Zero Linden: okay - the UUIDs are ... 128 random string
Zero Linden: the are likely to be unique for all time and space (!)
Zero Linden: there is no internal format to them, like one part being the location and one the time of birth or some such

Almost all avatar keys generated after late 2003/early 2004 (?) have 4 as the first digit of the third field. This is probably just the UUID version; version 4 UUIDs are randomly generated. http://www.ietf.org/rfc/rfc4122.txt

Organizing them by the first digit or two is probably your best bet.

Ziggy Puff

Registered User

Join date: 15 Jul 2005

Posts: 1,143

01-27-2006 10:32

Thanks.

Introvert Petunia

over 2 billion posts

Join date: 11 Sep 2004

Posts: 2,065

01-27-2006 11:10

There are AV UUID databases out there, which would give you the data that you need. You could then use a frequency analysis to a static Huffman coding of them.

It is not immediately apparent to me if the code size of or time complexity of Huffman in LSL would offset your data savings especially if UUIDs are decently random in which case their compressability should be close to nil.

Yeah, on second thought, your bucketing would probably be more efficient, and you might not even need to hash - just bucket off the first character.

Ziggy Puff

Registered User

Join date: 15 Jul 2005

Posts: 1,143

01-27-2006 11:19

Yeah, I'm not trying to compress data to save memory, just get a decent distribution across the scripts. Though I could set up some elaborate scheme where the back-end scripts report how many entries they're holding, and the front-end script picks the one with the most free memory. But I'd like to start with just distributing them out there and see if I can get a good mix.

While on the topic of saving memory... my DB will be a 'list of lists', where each entry is a smallish string, and each inner list is a list of such strings. I'm thinking that I'll save quite a bit if I maintain this as a 'list of strings', and use my own delimiter inside each 'long string' to separate the individual 'little strings' within it. Thought/comments? I think the list overhead to maintain each 'little string' as an individual list item will be a lot more than a 2-3 character delimiter. And when it's time to parse/add/remove, I can make a temporary list out of the 'long string', perform the operations needed, and then dump it back into a 'long string' to put back in the DB.
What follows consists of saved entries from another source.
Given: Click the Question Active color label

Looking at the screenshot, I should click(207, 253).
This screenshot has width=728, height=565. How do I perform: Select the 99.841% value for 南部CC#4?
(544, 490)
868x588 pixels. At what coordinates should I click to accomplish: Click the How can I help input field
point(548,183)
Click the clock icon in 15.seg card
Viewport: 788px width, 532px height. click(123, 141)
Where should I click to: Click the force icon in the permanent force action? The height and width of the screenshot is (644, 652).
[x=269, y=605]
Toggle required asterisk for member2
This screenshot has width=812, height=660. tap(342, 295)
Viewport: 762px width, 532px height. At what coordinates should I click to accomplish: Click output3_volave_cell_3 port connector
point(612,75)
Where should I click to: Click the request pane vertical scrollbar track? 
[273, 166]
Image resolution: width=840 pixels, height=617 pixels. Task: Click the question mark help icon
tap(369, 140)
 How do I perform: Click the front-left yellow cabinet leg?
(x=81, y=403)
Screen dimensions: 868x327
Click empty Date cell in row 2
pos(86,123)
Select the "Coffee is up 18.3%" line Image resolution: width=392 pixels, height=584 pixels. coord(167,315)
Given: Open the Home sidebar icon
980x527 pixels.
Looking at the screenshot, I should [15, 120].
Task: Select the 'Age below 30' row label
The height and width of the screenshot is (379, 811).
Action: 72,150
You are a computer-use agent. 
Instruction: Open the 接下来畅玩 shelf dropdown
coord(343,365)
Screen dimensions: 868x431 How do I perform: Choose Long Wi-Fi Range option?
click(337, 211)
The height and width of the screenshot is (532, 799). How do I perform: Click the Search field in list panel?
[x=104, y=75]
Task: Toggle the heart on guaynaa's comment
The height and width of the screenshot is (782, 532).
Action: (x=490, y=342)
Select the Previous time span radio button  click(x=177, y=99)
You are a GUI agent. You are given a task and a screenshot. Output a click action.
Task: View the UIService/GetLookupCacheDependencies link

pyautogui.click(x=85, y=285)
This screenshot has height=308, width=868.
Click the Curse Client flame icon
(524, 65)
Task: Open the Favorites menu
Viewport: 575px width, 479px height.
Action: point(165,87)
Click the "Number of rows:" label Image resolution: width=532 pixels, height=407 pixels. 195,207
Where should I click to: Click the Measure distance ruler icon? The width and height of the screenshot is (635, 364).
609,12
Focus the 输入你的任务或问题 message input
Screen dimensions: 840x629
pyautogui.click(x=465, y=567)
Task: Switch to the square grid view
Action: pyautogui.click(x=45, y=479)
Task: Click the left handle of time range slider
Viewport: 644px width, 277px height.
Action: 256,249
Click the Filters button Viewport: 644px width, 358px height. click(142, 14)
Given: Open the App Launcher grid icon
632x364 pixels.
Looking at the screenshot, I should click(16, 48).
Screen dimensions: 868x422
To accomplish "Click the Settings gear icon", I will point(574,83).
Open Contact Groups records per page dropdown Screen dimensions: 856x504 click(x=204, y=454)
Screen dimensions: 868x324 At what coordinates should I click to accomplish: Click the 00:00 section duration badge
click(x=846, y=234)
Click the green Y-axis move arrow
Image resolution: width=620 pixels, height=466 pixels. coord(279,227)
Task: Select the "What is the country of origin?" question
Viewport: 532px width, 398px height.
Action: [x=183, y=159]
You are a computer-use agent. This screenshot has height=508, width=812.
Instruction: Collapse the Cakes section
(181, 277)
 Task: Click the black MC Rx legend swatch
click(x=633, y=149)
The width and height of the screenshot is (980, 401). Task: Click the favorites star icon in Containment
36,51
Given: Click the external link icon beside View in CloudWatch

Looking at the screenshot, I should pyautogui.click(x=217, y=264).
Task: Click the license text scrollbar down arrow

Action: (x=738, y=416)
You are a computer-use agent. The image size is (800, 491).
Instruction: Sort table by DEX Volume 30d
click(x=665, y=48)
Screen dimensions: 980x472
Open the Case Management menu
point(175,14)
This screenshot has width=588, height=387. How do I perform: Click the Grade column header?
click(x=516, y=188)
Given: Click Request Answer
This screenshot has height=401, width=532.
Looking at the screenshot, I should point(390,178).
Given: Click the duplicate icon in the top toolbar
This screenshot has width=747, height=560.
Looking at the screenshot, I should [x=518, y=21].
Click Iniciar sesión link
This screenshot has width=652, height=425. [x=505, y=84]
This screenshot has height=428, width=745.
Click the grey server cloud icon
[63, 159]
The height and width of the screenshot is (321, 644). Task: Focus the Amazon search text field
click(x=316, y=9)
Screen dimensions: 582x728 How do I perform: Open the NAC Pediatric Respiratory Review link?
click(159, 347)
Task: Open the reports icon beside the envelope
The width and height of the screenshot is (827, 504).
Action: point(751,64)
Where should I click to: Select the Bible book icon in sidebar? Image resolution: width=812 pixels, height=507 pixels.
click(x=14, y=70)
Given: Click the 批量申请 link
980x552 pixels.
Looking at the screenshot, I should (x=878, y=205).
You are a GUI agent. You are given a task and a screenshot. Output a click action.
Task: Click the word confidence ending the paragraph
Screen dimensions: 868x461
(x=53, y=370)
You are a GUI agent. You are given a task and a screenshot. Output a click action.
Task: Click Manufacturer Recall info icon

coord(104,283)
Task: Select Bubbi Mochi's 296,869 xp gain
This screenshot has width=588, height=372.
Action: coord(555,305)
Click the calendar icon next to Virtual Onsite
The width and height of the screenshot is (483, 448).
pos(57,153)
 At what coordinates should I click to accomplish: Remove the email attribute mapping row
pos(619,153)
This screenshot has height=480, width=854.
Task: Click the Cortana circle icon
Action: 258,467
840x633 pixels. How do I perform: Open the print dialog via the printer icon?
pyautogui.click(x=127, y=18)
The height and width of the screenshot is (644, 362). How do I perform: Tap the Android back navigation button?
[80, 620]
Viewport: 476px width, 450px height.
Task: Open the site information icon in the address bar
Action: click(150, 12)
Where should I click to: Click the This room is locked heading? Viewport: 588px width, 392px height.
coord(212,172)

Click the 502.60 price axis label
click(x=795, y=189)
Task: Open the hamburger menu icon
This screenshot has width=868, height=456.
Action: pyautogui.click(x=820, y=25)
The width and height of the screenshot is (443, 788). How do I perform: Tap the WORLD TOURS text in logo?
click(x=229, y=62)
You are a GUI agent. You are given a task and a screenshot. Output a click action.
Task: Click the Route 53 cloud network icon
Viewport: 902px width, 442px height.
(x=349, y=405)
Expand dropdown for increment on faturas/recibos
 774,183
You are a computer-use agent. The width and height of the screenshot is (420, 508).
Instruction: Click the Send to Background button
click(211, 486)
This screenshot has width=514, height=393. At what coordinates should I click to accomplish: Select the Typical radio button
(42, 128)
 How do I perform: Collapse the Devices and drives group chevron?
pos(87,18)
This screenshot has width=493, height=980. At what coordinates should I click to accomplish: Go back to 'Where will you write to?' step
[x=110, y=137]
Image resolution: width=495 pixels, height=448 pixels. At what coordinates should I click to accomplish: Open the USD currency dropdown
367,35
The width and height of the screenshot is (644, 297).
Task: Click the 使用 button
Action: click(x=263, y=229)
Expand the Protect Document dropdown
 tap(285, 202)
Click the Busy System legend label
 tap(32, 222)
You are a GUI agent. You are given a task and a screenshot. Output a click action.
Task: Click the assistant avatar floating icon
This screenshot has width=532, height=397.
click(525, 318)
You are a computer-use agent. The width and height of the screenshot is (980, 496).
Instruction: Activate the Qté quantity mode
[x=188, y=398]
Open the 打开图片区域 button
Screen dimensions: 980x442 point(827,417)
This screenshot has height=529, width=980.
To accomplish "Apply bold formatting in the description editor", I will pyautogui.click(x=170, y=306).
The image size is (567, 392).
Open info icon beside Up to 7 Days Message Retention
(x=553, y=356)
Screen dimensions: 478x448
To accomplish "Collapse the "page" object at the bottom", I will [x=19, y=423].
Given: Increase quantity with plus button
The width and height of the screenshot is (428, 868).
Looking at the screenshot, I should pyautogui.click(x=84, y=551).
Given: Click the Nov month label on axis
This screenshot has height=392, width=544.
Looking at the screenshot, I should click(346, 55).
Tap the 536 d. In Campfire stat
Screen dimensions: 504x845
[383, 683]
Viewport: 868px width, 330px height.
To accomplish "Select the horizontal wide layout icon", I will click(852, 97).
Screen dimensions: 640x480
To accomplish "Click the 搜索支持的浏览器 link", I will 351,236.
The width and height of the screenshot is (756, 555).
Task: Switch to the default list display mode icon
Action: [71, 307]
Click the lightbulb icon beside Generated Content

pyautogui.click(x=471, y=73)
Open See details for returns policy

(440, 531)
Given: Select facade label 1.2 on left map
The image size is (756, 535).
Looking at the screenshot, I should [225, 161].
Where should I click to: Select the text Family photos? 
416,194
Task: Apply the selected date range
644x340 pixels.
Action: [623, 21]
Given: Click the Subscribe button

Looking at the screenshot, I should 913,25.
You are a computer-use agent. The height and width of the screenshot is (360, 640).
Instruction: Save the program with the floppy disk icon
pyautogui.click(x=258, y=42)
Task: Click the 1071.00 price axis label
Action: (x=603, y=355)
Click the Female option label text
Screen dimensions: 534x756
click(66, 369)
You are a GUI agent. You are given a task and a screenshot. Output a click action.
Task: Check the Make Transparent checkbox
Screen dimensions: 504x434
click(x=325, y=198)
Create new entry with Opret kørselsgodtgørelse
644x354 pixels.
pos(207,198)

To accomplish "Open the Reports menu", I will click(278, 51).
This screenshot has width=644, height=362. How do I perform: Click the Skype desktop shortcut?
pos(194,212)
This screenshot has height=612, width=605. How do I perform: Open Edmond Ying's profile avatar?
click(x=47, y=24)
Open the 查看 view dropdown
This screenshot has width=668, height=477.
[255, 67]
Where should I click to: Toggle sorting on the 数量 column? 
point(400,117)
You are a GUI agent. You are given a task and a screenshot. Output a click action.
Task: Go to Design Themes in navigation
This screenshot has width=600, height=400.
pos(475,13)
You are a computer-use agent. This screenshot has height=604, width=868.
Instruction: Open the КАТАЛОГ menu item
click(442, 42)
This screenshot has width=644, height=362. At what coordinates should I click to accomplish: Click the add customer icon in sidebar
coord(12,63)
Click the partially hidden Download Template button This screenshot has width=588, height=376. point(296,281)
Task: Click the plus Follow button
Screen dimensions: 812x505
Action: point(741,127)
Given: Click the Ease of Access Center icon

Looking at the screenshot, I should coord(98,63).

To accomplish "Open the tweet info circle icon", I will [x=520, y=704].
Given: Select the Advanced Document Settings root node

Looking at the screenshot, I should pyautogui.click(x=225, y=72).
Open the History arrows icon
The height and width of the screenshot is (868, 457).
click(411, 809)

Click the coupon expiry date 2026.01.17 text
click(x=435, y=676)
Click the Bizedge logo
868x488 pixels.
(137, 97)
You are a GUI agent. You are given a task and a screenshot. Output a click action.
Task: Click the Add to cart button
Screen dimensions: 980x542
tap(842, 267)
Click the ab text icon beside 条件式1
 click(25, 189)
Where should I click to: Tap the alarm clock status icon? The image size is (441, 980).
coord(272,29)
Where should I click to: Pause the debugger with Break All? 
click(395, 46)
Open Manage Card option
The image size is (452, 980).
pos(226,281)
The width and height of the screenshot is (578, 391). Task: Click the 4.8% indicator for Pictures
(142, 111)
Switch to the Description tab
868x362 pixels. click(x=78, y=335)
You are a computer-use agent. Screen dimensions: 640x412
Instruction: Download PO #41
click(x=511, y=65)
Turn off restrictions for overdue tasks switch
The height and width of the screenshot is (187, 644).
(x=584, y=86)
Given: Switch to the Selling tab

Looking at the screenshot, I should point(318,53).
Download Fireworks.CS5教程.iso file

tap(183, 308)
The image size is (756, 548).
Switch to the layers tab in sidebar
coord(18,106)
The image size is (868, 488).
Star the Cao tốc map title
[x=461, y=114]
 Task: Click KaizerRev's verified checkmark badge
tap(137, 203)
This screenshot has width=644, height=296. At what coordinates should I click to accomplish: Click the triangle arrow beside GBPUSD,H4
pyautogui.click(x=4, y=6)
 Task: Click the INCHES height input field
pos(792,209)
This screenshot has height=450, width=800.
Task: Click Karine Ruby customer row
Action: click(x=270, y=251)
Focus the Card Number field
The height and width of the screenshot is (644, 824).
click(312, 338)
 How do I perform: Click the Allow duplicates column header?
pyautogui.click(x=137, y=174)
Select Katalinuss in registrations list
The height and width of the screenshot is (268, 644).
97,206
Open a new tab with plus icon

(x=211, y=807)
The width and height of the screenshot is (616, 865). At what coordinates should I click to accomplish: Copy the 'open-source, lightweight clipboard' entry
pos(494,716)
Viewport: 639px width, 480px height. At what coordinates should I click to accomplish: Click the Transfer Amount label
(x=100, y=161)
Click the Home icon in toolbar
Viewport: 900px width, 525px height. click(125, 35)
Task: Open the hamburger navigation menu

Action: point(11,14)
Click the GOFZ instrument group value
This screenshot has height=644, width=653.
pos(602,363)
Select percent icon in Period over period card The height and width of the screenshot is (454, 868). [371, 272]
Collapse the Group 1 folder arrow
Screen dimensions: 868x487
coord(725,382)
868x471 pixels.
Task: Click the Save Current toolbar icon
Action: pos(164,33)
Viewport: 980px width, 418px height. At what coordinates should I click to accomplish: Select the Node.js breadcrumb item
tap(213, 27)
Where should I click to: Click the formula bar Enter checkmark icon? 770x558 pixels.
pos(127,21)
I hope that made some sense

Introvert Petunia

over 2 billion posts

Join date: 11 Sep 2004

Posts: 2,065

01-27-2006 11:24

Lists do appear to be far more memory intensive than they ought be. There was a recent post that strings may be too, but probably less so than lists.

With LSL, we're stuck doing a lot of "empirical programming". To paraphrase the mythical Ezhar "what makes LSL interesting is not so much what you can do with it, but in tricking it into doing what you want". Good luck.

Ziggy Puff

Registered User

Join date: 15 Jul 2005

Posts: 1,143

01-27-2006 11:33

Heh... thanks. I'm still pretty much at the prototyping stage, so maybe I'll try it both ways and see how it looks.

Fenrir Reitveld

Crazy? Don't mind if I do

Join date: 20 Apr 2005

Posts: 459

01-27-2006 16:41

I've used "list-like strings" (strings with data seperation delimiter), in fact I posted some code demonstrating this. It works by treating the string as a stack, popping up the most recent "line" and parsing it into a temporary list via llCSV2List*, then adding it back to the end of the string. Just recurse until all N entries are examined/manipulated.

It wasn't the most optimal code (I was doing a llGetSubString twice on what could potentially be a very large string), but even so there's not much room for optimization. You're trading execution speed for higher in-script data capacity... ^_^

It's less that strings are memory intensive, but that you have to be careful to remember strings are just pointers. (I was making the assumption that string passing via functions was by-value and saw what I thought was leaky strings.) There is also various issues, such the VM doesn't release memory when you expect it (ie: deallocated when going out of scope, instead of cleared by hand, etc).

I'm having similiar growing pains with my remote vendor system. It's a beast of a system, with six prims and nearly a dozen scripts, all sharing the data and workload. I'm thinking of just scrapping it and just doing the database-related actions externally instead of keeping it all in SL.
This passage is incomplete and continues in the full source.